§ SELECTED EXTRACT:
★ ★ ★ ★ ★ ★ ★

Once upon a time, long, long ago, folks craved a magical mom and pop to run interference for them when things went wrong ... so they created kings and queens. Responsibility for a country's health and well-being fell upon the shoulders (and private parts) of these divine power couples -- mythic models for the likes of John and Jackie, Bill and Hillary.

So complete was the identification of sovereign with nation that his people would sometimes ritually whack the king, turning him into royal fertilizer to keep things green. And the queen had better breed, not only to continue the royal line, but also to act out and preserve the country's fruitfulness. A royal consort's adultery, like Guinevere's fling with Lancelot, could blight crops and loose an epidemic of ED, from king to commoner.

As the world got more civilized and citified, monarchs began to live in bell jars of artifice and privilege, totally insulated from nature and subjects. Where once royals might be sacrificed for the good of all, they now lived off the fat of the land, and heads rolled at their pleasure. (Catch Jonathan Rhys Meyers' killer Henry VIII, currently bedding and beheading on Showtime's "The Tudors.")

★ ★ ★ ★ ★ ★ ★

§ STORED ROWS:

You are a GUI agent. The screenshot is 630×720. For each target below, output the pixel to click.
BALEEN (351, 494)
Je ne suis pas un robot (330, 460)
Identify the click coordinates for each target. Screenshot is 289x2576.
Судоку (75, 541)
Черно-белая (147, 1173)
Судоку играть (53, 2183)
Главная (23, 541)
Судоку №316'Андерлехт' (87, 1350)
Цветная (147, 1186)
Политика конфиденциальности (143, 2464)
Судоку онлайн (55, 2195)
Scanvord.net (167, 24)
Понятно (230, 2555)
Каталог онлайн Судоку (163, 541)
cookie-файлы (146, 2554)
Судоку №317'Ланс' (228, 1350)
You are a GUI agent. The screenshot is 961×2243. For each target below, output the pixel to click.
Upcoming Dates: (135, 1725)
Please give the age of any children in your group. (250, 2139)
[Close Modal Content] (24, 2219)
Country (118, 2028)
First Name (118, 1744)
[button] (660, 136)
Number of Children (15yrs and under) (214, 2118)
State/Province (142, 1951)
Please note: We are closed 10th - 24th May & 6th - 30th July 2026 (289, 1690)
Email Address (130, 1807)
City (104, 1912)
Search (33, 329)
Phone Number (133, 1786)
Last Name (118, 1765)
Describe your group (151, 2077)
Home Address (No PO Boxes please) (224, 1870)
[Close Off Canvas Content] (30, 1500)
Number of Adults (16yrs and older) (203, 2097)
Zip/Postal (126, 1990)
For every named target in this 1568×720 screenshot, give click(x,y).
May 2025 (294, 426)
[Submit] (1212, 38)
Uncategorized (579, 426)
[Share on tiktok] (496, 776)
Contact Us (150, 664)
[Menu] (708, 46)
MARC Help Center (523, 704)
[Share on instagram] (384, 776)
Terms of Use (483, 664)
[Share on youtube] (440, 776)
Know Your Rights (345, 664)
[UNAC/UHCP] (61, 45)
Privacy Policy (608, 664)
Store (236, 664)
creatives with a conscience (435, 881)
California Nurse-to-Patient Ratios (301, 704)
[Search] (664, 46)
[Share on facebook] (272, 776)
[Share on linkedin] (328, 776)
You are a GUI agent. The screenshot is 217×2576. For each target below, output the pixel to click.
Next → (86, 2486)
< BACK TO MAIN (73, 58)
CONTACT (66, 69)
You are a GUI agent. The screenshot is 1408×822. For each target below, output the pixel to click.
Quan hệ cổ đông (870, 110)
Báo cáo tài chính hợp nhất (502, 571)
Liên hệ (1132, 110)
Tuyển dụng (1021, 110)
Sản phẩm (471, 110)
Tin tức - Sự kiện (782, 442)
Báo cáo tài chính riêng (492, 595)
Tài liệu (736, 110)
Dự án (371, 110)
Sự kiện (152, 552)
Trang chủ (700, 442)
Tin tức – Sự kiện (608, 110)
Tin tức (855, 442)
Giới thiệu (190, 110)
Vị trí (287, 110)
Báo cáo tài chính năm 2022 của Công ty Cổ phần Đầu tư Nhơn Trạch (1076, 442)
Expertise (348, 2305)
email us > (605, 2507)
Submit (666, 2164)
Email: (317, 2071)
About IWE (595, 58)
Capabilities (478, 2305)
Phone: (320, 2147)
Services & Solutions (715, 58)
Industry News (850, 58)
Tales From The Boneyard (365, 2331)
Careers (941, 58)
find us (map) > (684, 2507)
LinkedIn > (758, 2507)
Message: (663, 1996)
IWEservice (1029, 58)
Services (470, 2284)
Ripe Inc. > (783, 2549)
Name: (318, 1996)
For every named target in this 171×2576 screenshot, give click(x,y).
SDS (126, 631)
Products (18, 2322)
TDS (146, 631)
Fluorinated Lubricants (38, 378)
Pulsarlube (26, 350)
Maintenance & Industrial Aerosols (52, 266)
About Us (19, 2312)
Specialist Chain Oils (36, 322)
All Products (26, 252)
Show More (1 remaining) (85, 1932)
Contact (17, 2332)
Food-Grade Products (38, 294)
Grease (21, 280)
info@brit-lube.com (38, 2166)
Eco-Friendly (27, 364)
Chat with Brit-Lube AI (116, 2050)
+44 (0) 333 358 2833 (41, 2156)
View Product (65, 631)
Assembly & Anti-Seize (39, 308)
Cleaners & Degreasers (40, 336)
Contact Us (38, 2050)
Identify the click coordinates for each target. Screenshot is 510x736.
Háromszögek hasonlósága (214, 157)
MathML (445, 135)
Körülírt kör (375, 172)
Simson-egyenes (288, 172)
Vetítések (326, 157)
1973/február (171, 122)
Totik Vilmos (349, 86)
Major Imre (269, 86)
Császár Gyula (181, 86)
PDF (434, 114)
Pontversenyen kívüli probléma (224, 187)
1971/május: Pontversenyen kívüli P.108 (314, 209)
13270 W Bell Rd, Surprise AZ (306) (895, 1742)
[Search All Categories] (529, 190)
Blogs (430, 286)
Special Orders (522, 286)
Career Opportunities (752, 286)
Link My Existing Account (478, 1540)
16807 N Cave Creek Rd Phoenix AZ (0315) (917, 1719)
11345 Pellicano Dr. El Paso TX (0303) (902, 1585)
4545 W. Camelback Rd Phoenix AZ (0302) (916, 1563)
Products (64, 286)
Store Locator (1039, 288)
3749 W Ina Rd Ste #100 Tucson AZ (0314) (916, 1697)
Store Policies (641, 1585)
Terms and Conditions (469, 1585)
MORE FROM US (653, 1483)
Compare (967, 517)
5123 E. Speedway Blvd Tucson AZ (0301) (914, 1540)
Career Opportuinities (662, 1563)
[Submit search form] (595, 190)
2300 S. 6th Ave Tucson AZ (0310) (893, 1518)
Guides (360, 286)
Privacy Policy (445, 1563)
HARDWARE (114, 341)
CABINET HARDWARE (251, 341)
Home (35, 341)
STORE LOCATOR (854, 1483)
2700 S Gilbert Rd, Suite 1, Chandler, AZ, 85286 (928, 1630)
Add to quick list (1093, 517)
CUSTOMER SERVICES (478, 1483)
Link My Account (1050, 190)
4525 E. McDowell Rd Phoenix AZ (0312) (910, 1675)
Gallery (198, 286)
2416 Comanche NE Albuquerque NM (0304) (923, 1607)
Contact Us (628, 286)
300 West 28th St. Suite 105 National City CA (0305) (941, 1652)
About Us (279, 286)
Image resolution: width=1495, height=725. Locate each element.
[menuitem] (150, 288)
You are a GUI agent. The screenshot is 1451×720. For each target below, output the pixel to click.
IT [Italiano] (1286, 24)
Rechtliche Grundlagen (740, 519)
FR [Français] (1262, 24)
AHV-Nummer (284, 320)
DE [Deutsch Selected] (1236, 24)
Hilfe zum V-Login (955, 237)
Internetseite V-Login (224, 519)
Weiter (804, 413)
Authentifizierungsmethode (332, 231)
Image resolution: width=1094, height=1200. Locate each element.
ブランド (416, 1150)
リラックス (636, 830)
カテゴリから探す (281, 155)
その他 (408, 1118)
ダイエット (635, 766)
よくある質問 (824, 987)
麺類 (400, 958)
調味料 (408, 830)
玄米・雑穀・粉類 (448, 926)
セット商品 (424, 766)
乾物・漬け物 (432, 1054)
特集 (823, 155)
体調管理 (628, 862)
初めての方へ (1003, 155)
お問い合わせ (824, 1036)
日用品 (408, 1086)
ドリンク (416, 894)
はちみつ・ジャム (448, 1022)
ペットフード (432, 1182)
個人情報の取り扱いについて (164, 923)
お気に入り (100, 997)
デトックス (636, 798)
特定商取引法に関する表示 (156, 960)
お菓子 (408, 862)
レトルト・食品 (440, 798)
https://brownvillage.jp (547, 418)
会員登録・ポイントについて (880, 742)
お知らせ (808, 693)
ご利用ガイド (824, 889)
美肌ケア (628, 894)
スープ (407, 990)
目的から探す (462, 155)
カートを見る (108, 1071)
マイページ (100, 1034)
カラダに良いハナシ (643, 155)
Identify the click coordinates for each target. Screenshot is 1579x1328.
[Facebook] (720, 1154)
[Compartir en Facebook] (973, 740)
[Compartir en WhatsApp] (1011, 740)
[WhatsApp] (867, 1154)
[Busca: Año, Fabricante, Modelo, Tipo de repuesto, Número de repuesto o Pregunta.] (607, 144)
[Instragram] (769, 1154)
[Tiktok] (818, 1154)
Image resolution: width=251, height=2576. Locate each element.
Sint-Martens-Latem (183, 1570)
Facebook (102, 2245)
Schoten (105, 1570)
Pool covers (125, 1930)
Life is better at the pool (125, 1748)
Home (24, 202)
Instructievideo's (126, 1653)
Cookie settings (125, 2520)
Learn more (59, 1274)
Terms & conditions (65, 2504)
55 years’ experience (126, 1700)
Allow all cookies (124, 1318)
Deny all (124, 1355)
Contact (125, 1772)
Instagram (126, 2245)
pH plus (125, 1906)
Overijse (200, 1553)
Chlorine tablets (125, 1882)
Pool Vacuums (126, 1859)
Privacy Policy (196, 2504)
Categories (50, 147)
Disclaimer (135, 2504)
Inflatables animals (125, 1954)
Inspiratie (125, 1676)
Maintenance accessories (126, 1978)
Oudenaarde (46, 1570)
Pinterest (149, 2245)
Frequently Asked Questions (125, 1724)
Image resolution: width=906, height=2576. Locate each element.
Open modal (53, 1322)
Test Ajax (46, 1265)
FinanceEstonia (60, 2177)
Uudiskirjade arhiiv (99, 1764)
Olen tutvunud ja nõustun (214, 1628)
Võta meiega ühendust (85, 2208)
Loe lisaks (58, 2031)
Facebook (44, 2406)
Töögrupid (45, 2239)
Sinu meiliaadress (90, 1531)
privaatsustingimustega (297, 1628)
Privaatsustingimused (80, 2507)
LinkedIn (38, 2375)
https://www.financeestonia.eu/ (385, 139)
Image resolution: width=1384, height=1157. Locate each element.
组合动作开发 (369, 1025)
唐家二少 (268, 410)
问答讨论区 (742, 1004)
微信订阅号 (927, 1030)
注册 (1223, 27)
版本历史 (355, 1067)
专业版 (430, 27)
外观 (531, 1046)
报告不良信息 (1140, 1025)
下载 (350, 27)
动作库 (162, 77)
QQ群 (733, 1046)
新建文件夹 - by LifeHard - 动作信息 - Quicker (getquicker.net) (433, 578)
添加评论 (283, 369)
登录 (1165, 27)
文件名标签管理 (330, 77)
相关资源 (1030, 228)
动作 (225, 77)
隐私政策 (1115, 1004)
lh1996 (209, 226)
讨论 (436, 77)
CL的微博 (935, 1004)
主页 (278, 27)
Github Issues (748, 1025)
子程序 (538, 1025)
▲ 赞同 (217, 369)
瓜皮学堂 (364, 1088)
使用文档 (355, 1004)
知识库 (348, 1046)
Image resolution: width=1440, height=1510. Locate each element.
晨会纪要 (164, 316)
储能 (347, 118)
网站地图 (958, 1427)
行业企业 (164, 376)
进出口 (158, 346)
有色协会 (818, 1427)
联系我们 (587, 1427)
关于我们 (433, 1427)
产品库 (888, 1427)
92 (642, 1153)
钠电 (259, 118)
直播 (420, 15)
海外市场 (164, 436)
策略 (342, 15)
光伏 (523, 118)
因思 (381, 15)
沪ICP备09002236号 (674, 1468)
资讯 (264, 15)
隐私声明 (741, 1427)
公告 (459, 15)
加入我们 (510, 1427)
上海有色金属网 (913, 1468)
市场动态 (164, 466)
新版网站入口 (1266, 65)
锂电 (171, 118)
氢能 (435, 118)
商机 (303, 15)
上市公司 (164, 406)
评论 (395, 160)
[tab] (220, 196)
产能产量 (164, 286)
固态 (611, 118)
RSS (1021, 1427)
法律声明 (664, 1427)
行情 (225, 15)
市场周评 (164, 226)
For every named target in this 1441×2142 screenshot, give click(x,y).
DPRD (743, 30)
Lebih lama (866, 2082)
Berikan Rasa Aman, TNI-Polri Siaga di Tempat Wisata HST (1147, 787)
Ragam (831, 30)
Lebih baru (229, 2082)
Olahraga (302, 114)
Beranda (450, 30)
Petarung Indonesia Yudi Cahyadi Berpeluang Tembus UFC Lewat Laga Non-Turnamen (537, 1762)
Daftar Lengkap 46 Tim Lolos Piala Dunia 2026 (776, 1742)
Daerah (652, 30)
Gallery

★ ★ ★ ★ ★ ★ ★

§ WHAT THE TASK ASKS:
Output the portion of the passage on kings and queens between "Once upon a" and "Bill and Hillary.", inclusive, word for word. The entries were taken from a separate source unrelated to the passage on kings and queens.

§ WRITTEN SOLUTION:
Once upon a time, long, long ago, folks craved a magical mom and pop to run interference for them when things went wrong ... so they created kings and queens. Responsibility for a country's health and well-being fell upon the shoulders (and private parts) of these divine power couples -- mythic models for the likes of John and Jackie, Bill and Hillary.